Wednesday, January 23, 2019

Configure a Multi-Node Cluster with Cassandra

How-To Configure a Multi-Node Cluster with Cassandra

Introduction:
This article aims at helping you with setting up a multi-node cluster with Cassandra, a highly scalable open source database system that could be used as DB for OTK. In order to do so, first we have to make sure JDK is properly installed, then install Cassandra on each node, and finally configure the cluster.

Background:
Apache Cassandra is a free and open-source distributed database management system designed to handle large amounts of data across many commodity servers, providing high availability with no single point of failure.
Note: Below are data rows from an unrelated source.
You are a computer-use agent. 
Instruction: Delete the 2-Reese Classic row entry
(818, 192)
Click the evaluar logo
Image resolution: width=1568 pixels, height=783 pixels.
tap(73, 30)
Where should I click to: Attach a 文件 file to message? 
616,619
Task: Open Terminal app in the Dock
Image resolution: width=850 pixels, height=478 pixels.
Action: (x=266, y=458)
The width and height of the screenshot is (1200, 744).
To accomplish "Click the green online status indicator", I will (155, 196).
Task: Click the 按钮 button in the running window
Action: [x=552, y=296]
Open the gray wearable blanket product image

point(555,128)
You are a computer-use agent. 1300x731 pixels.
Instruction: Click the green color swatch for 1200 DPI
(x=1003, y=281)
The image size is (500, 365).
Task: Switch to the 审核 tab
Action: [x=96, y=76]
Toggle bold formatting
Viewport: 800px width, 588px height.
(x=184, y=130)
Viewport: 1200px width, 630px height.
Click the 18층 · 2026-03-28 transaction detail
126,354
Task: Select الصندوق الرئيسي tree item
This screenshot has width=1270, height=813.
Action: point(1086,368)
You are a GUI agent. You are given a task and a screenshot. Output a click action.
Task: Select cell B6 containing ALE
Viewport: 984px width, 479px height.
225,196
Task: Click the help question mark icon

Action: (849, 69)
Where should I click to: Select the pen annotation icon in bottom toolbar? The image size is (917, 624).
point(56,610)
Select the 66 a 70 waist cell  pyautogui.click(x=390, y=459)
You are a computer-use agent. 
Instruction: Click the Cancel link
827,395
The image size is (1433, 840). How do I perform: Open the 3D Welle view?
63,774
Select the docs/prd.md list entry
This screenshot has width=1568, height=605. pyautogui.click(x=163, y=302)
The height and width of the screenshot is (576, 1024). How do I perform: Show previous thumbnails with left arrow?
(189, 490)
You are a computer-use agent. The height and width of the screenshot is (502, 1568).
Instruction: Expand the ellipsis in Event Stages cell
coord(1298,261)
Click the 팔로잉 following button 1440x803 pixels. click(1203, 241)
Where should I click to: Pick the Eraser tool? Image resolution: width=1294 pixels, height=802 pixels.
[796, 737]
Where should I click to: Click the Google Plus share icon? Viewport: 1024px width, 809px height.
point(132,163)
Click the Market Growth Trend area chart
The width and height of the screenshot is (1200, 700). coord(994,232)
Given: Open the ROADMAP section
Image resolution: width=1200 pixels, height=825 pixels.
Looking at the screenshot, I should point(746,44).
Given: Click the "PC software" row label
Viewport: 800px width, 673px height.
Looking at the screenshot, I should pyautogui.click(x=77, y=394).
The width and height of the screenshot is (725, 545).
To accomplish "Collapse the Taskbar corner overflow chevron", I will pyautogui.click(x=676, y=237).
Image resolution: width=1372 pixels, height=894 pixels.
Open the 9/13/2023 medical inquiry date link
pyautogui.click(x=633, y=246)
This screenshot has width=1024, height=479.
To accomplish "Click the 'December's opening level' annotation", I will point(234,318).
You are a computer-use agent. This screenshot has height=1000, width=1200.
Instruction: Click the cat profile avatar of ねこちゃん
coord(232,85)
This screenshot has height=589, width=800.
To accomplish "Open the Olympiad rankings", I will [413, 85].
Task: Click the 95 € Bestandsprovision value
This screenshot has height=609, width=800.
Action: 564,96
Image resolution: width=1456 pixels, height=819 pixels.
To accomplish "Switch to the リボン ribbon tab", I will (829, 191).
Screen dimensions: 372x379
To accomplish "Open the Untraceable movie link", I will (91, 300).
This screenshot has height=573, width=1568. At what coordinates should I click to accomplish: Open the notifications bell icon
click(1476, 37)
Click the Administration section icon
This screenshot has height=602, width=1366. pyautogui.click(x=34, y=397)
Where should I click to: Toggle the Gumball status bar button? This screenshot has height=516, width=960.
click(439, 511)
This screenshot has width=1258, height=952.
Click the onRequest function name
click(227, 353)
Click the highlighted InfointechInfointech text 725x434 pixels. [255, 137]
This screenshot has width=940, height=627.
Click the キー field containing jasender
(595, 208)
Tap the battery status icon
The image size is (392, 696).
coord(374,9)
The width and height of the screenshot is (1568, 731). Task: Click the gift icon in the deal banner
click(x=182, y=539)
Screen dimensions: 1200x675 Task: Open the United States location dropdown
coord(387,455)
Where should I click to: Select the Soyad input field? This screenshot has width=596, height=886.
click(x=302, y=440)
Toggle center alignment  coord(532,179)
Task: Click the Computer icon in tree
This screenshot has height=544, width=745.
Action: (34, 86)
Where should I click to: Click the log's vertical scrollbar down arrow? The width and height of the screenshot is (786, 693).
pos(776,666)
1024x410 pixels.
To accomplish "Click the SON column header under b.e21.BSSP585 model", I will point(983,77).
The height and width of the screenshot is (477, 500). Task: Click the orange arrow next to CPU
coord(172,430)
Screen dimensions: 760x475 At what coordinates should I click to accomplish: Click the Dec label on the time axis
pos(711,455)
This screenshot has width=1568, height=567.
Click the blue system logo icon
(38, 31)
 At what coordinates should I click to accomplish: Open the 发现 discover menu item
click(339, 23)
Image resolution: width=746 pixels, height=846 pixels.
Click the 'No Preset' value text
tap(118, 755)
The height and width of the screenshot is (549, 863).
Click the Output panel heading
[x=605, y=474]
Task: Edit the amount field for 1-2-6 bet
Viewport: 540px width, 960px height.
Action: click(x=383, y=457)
Cassandra offers robust support for clusters spanning multiple datacenters, with asynchronous masterless replication allowing low latency operations for all clients. Cassandra is used as the non-SQL based datastore for OAuth toolkit on CA API gateway.

Environment:
Cassandra is supported on Mac OS X, and a variety of Linux distributions. Oracle Java VM is highly recommended for Cassandra. I have used CentOS Linux release 7.2.1511 (Core), and Oracle JDK 1.8.0_1-1 in this article.
Instructions:
0- The Cassandra documentation highly recommends the Oracle Java VM 8. Installing the Oracle JAVA VM on single nodes is detailed in TEC1354854.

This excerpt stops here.